→ Texto fornecido:

•••••

O princípio esquecido chamado fraternidade e sua importância para o Direito – Por Ana Cristina Bacega De Bastiani, Mayara Pellenz e Sérgio Ricardo Fernandes de Aquino

24/09/2015

Antonio Maria Baggio[1] é um filósofo italiano que concentra sua pesquisa no tema Fraternidade. Ministra palestras com esse enfoque em muitos países e já esteve no Brasil em mais de uma oportunidade. Esse autor propõe uma reflexão política, jurídica e social sobre o tema, ressaltando que a Fraternidade precisa ser vivenciada, em âmbito local e global. Formou-se em Filosofia na Universidade de Padova em 1978 e em mestre em Filosofia em 1988, em Roma. Em 2006 concluiu, também em Roma, seu doutorado na mesma área. Atualmente, é docente em Filosofia Política no Instituto Universitário Sophia em Firenze, na Itália.

A obra em comento discorre sobre Fraternidade[2] e suas diversas facetas. A categoria se refere à relação de comunidade humana universal, ou seja, a Fraternidade como vetor da dignidade capaz de equiparar aqueles que são diferentes, viabilizando a Liberdade e a Igualdade que se manifestam ao mesmo tempo. Em outros termos, Liberdade e Igualdade, quando não observadas a partir desse “meio termo” denominado Fraternidade, tendem a criar cenários de exploração, de privilégios, de “esquecimento” acerca do nosso vínculo antropológico comum.

•••••

→ O que fazer:
1/ Quais são todos os autores do texto sobre fraternidade, segundo o título?
2/ Você pode continuar o texto sobre fraternidade a partir da última frase apresentada?

→ Bloco de dados:
•••••

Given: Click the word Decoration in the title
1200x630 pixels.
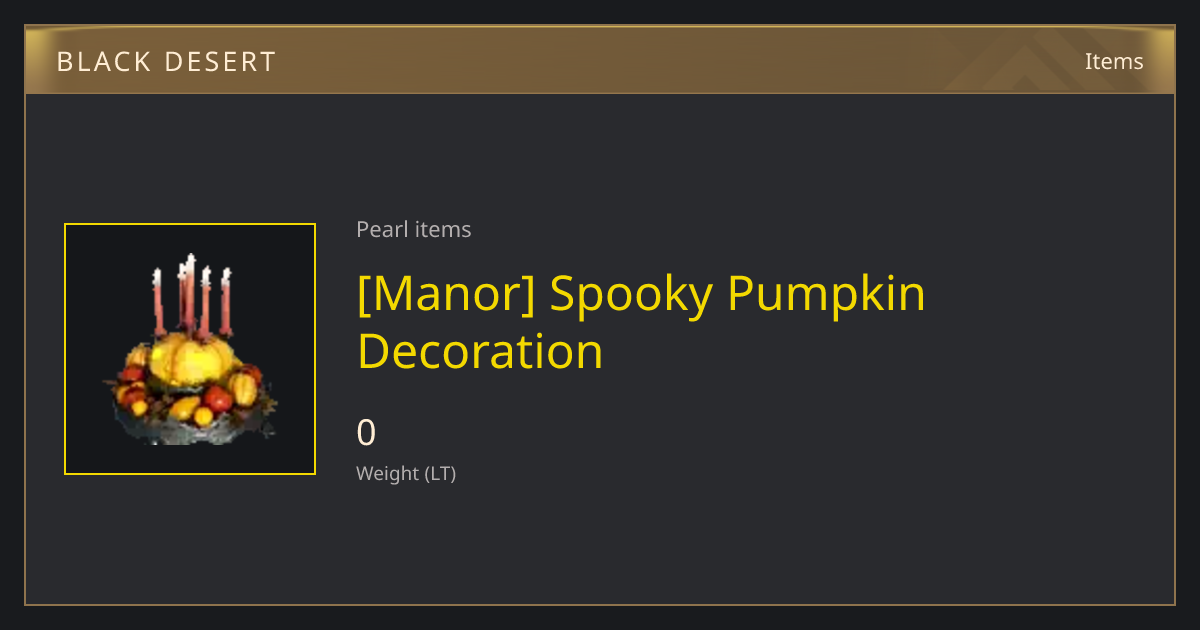Looking at the screenshot, I should click(480, 352).
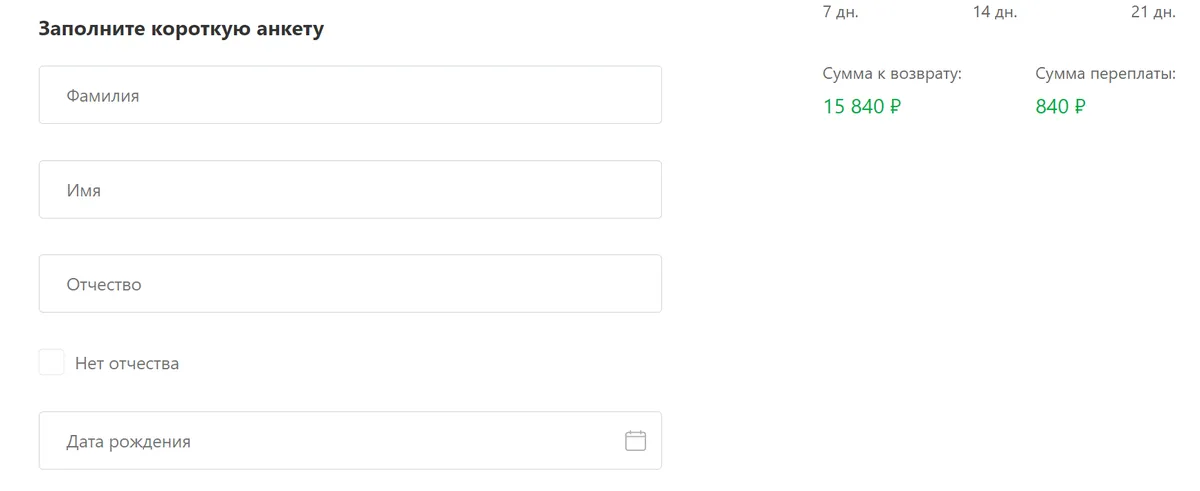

•••••

→ Respostas por tarefa:
1/ Ana Cristina Bacega De Bastiani, Mayara Pellenz e Sérgio Ricardo Fernandes de Aquino

2/
Não é o objetivo de Baggio buscar respostas últimas ao tema, mas, sim, de estabelecer alguns pontos de referência, especialmente de aplicação do Direito. O mencionado filósofo enfatiza que a Fraternidade abre uma multiplicidade de abordagens, que estão em permanente construção. No que se refere a categoria em estudo, aduz-se, num primeiro momento, que essa se desenvolve, em sua plenitude de significado, como fenômeno universal.  A Fraternidade possibilita a base para o desenvolvimento de uma noção de Cidadania que possa ser aplicada a comunidade humana global, não excluindo as outras comunidades, mas concretizando o que o autor denomina de “comunidade de comunidades”[3].

O autor propõe, também, o desafio da Fraternidade e tentar realizá-la historicamente, por meio da experimentação e da convivência. Entretanto, essa tarefa não é fácil ainda que a categoria seja uma condição basilar de qualquer sociedade. A Fraternidade é o vetor para que a Liberdade e a Igualdade aproximem-se e possibilitem condições para uma vida qualitativa a todos no planeta, não obstante existam as adversidades multiculturais.

Nessa linha de pensamento, o caráter de universalidade das diferentes culturas é o que viabiliza a compreensão e práxis da Fraternidade em todos os lugares do mundo.  Por possuir uma finalidade em si, são necessários espaços em que se realize um encontro de consciências e de culturas, uma partilha de subjetividades e uma deliberação intersubjetiva em torno da vida que se compartilha. Por esse motivo, as vivências se tornam “nossas” e não apenas “de cada um”. No cotidiano, a Fraternidade é a condição humana que compartilhamos na vida cotidiana sempre no momento presente, mais e mais, vivo.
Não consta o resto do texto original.